Last Week’s Links

Graeme Edge, Drummer and Co-Founder of the Moody Blues, Dies at 80

“Many of their songs incorporated his spoken-word poetry, making them pioneers in the prog-rock movement of the late-1960s and ’70s.”

The Moody Blues are probably best remembered for “Nights in White Satin” (1967), a darkly ruminative song that ends, in the version included on their album “Days of Future Passed,” with “Late Lament,” written by Mr. Edge and read by the keyboardist Mike Pinder. (It was missing from the shorter version released for radio.)

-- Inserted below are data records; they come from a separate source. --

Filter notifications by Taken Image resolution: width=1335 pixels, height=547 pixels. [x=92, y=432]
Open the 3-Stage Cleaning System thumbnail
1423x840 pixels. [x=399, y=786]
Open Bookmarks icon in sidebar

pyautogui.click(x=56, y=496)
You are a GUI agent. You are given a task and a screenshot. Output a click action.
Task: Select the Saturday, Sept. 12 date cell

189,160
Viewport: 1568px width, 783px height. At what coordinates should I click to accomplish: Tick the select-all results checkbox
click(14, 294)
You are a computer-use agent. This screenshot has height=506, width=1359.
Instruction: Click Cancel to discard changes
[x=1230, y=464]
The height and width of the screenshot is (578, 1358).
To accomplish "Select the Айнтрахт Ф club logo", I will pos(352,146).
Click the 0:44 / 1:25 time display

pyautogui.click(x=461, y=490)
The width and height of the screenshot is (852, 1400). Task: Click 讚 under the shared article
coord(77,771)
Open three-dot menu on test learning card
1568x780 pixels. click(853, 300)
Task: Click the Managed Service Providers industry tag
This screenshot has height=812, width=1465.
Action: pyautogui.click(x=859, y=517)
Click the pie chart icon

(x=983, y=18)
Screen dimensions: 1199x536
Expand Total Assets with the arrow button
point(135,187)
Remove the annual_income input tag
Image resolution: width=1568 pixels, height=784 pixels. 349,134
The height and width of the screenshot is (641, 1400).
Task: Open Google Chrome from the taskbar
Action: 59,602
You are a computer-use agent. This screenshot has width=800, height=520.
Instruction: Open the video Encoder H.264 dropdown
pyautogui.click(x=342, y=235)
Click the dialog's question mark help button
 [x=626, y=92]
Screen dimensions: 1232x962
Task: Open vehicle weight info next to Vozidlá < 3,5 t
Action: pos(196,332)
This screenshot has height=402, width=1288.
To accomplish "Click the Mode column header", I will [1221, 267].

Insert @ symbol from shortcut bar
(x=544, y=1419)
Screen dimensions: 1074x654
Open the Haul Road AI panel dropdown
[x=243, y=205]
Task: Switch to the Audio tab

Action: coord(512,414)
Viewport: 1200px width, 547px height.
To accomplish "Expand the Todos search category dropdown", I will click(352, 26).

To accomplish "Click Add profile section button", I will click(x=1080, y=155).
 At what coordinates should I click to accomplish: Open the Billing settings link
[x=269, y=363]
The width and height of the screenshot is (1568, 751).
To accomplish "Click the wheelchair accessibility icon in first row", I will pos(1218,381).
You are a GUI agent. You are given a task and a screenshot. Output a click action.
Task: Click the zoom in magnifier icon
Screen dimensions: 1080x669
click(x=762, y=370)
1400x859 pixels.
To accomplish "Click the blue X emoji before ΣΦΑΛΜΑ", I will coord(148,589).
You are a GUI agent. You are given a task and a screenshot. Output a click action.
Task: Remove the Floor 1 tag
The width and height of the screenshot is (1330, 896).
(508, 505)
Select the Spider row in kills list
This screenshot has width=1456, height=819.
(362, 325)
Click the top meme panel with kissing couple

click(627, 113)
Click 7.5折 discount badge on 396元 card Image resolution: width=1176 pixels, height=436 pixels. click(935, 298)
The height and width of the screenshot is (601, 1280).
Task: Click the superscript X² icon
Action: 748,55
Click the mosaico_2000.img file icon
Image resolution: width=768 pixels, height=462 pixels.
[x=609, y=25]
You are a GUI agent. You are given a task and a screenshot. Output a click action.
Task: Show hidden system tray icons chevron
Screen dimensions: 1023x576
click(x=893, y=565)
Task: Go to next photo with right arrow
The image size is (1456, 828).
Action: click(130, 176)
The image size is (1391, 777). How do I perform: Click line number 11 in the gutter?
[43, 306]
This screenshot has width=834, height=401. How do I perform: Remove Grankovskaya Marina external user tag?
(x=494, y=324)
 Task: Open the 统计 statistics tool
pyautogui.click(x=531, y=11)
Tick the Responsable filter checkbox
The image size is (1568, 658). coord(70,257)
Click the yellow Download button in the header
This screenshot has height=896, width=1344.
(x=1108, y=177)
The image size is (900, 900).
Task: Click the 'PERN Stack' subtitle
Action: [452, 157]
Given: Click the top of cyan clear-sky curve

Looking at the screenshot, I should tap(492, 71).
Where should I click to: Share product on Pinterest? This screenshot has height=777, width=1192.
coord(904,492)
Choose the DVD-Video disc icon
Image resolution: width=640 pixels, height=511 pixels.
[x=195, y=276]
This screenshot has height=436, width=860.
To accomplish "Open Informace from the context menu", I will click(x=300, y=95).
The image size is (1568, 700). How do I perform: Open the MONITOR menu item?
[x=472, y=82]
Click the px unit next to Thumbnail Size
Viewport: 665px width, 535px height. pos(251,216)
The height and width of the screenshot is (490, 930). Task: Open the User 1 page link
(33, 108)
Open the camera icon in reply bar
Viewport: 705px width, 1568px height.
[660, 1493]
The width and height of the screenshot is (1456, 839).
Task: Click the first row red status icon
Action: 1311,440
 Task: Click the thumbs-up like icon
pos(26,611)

The New Retirement: How Golden Girls are Redefining the Golden Years

The golden years are getting a makeover. Old-school thinking about retirement is being called out, in many cases led by women who are challenging the status quo. We’re the same women who broke glass ceilings and forged new definitions of work-family balance and partnership. We’re the same women creating new role models as business owners and leaders proving age is not a limiting factor.

Cindy Morgan-Jaffe, “a nationally certified money, life and recovery coach,” explains what the redefinition of retirement by these women will look like.

This tribe helped the Pilgrims survive for their first Thanksgiving. They still regret it 400 years later.

“Long marginalized and misrepresented in U.S. history, the Wampanoags are bracing for the 400th anniversary of the first Pilgrim Thanksgiving in 1621.”

Here’s an illustration of how history has marginalized native peoples and rewritten events to produce a glowing, aggrandizing national narrative.

If history is a guide, schools will start requiring COVID vaccines

An examination of the history of vaccination mandates for schools, in comic form.

The school that pioneered polio shots will give kids the coronavirus vaccine, too

Jackie Lonergan, age 75, recalls when she and other second graders at Franklin Sherman Elementary School in McLean, VA, received their polio shots on April 26, 1954—“the very first children in the country to receive the polio vaccine as part of a massive national trial to test the immunization before offering it to the general public.”

Recently First lady Jill Biden and U.S. Surgeon General Vivek Murthy were at Franklin Sherman “to help launch another mass pediatric vaccination campaign — this one aimed at protecting children ages 5 to 11 from covid-19.”

A Brief History of the Crockpot on its 50th Anniversary

The Rival Crockpot made its debut in 1971 at a housewares show in Chicago.

I’m willing to bet most of us had one of these in our kitchens, and probably many of us still do. But when I searched a couple of sites for free images, the only photos I could find for either “crockpot” or “slow cooker” were pictures on an Insta-Pot. I wish I still had my avocado-green crockpot—trendy at the time—to photograph, but it has been replaced by an Insta-Pot since we moved into a retirement community and had to downsize.

Did Covid Change How We Dream?

“All around the world, the pandemic provoked strange nocturnal visions. Can they help shed light on the age-old question of why we dream at all?”

Brooke Jarvis takes a deep dive into this topic in the New York Times Magazine. You can listen to the article if you’d prefer that to reading.

Follett’s “Never” Shines With the Horrific Brilliance of a Nuclear Bomb

“Now, at age 72, he has given us a book that could be his most important.”

“Follett has updated the nuclear-disaster narrative for these crazier, more complex times. Never should scare the you-know-what out of you,” writes Dennis Hetzel.